The concept of restored lands states that a tribe should be considered for gaming rights if its federal recognition was unduly stripped, then later restored.
As the Koi Nation spent the past three-plus years fighting for the right to develop a casino on a prized tract of land just outside Windsor, the fight was always on two fronts.
On the ground, the Koi, a small band of Southeastern Pomo Indians, faced vocal, galvanized opposition from residents of the Shiloh neighborhood, who were aghast at the thought of a large resort-casino in their quiet, mostly upscale community.
And across the country, in Washington DC, the tribe faced a different challenge. They had to convince the U.S. Department of the Interior that their people fit the requirements of the “restored lands exception,” an obscure element of tribal gaming law meant to offer a leg up for tribes that had been dispossessed and marginalized by the government.
The Koi haven’t come any closer to allaying the fears of their future neighbors. But that won’t stop their project, because they were successful on the other front.
Last week, Interior Secretary Deb Haaland published a “record of decision” that signaled her department’s intent to take 68 acres of land into trust for the tribe, paving the way for the Shiloh Resort and Casino. As proposed, the development will include a 400-room hotel and a 530,000-square-foot gambling floor, with 2,750 gaming devices and more than 100 table games.
The Koi’s “restored lands” argument won, to the chagrin of Sonoma County’s other gaming tribes.
“I was astounded, but certainly not surprised by the restored lands decision,” Greg Sarris, chair of the Federated Indians of Graton Rancheria, said in a statement to The Press Democrat. “It’s been clear for months that the DOI was reinterpreting the Indian Gaming Regulatory Act in order to approve this project. They have now stretched those laws to their breaking point.”

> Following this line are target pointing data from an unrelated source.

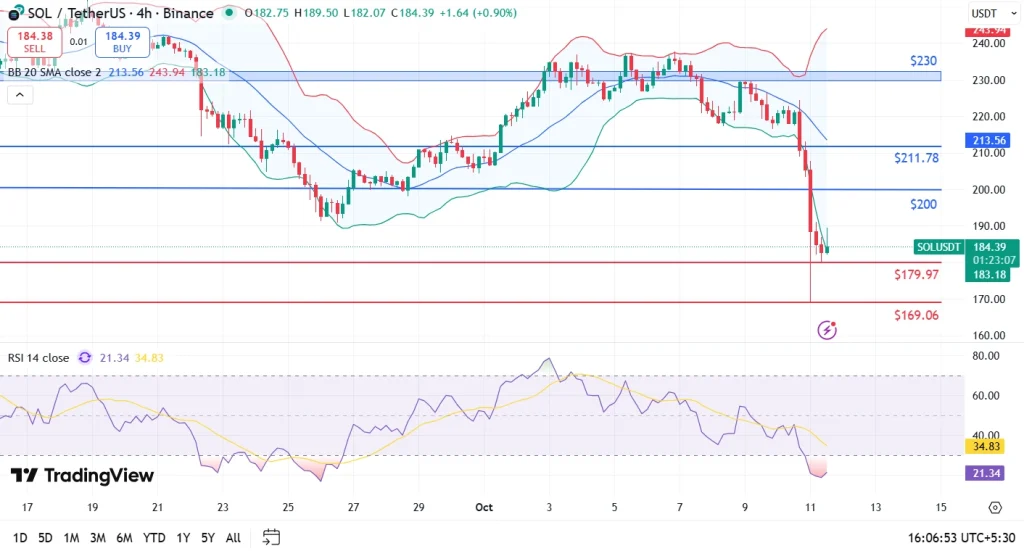The height and width of the screenshot is (551, 1024).
Task: Click the purple lightning bolt icon
Action: click(x=827, y=329)
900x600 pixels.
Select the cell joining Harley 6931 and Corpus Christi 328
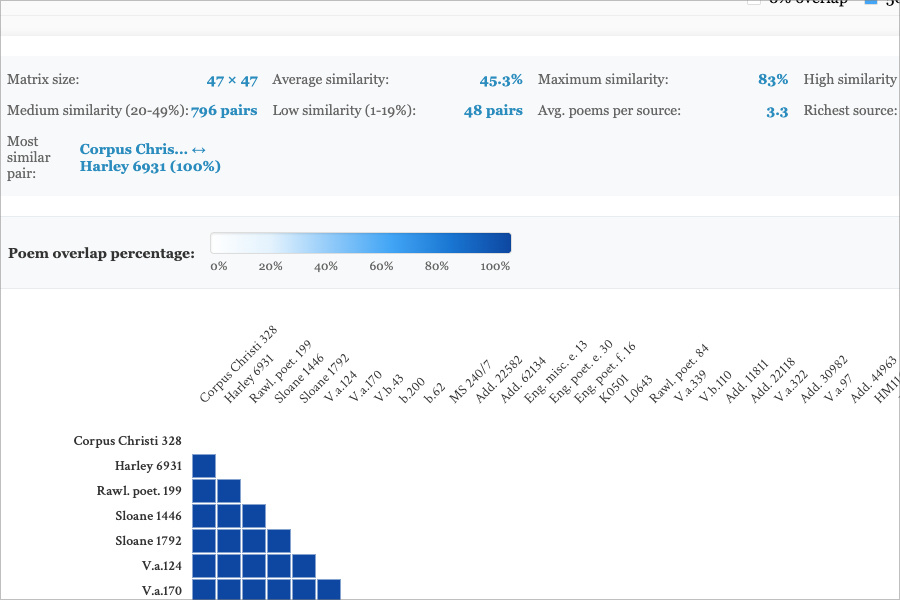204,464
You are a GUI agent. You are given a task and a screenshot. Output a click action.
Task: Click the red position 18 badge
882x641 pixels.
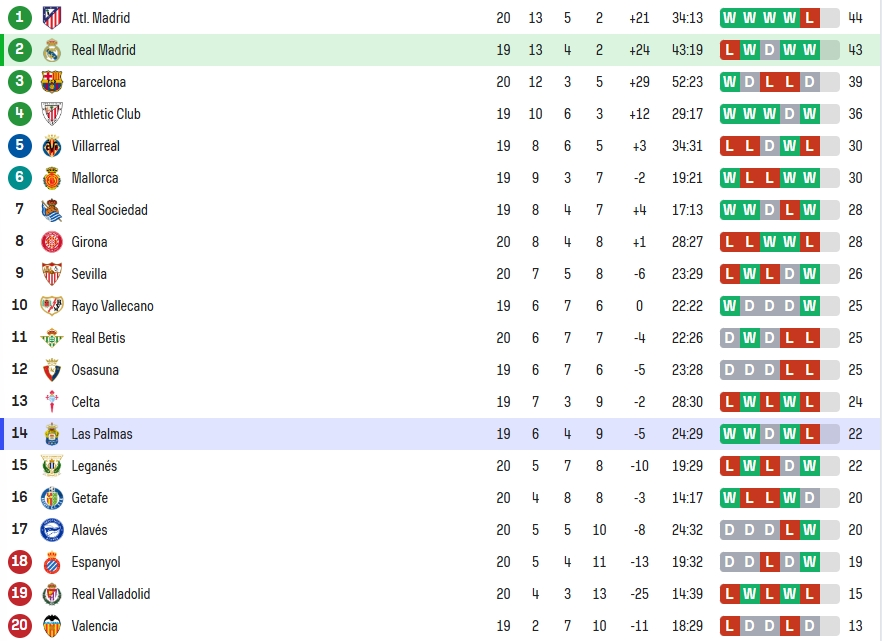coord(20,562)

About 40 miles away, the Wintun Yocha Dehe Nation was feeling a similar sting. Three days before her decision on the Koi project, Haaland green-lighted a land-to-trust agreement for another Pomo band with ancestral ties to modern-day Lake County — the Scotts Valley band — for their proposed casino in Vallejo.
The Bureau of Indian Affairs did not respond to a request for comment and information.
The heated disagreements in the wake of these decisions aren’t surprising, considering the complexity of tribal gaming law, and the twisted and destructive ways the government has treated California’s Indigenous peoples.
“I always feel there’s a danger of reporters latching on to these tribe-vs.-tribe narratives,” said Greg Ablavsky, the Marion Rice Kirkwood Professor at Stanford School of Law. “It’s important to recognize that what has created this situation is the federal government putting itself in position of arbiter and decision maker, and handing down these sometimes-arbitrary decisions. And trying to clean up this history of disastrous policies in the 20th century.”
‘We need exceptions’
The experience of the Koi people is particularly fractured.
The group traces its precolonial origins to the village of Koi, on an island in Clear Lake. In 1916, the U.S. Bureau of Indian Affairs purchased 141 acres in Lake County and called it the Lower Lake Rancheria. That was the Koi’s home until 1956, when Congress authorized transfer of the tract to Lake County, to be developed as a municipal airport.
Suddenly, the tribe was landless.
Dispossessed and scattered, the Koi eventually seized upon the economic strategy many other Native American tribes have found most realistic: gambling.
To get there, they would have to navigate the codes of the Indian Gaming Regulatory Act of 1988, which governs all tribal casinos in this country. It would be a complicated path.
When the act was passed, it essentially limited the pool of Class II and Class III gaming tribes to those with existing federal status at the time, unless new casino land either bordered an existing reservation or was within “the last recognized reservation of a tribe.”
The Koi would ultimately gain federal recognition in 2000, but that would never make them eligible. Fortunately for the tribe, Congress had built some exceptions into the rules.
“On a very broad level, I think it’s important to have some kind of exception,” said Florey, the Martin Luther King Jr. Professor at UC Davis School of Law. “Some tribes were terminated in the 1950s, under a program of kind of destroying the sovereign status of tribes that is now thoroughly discredited. In theory, you would not want to freeze the number of tribes that are able to game, because the rules are very arbitrary. We do need exceptions.”
One exception involves the Secretary of the Interior consulting with the tribe and state and local officials, and determining if the project would be in everyone’s best interest. It requires the governor of the state to concur.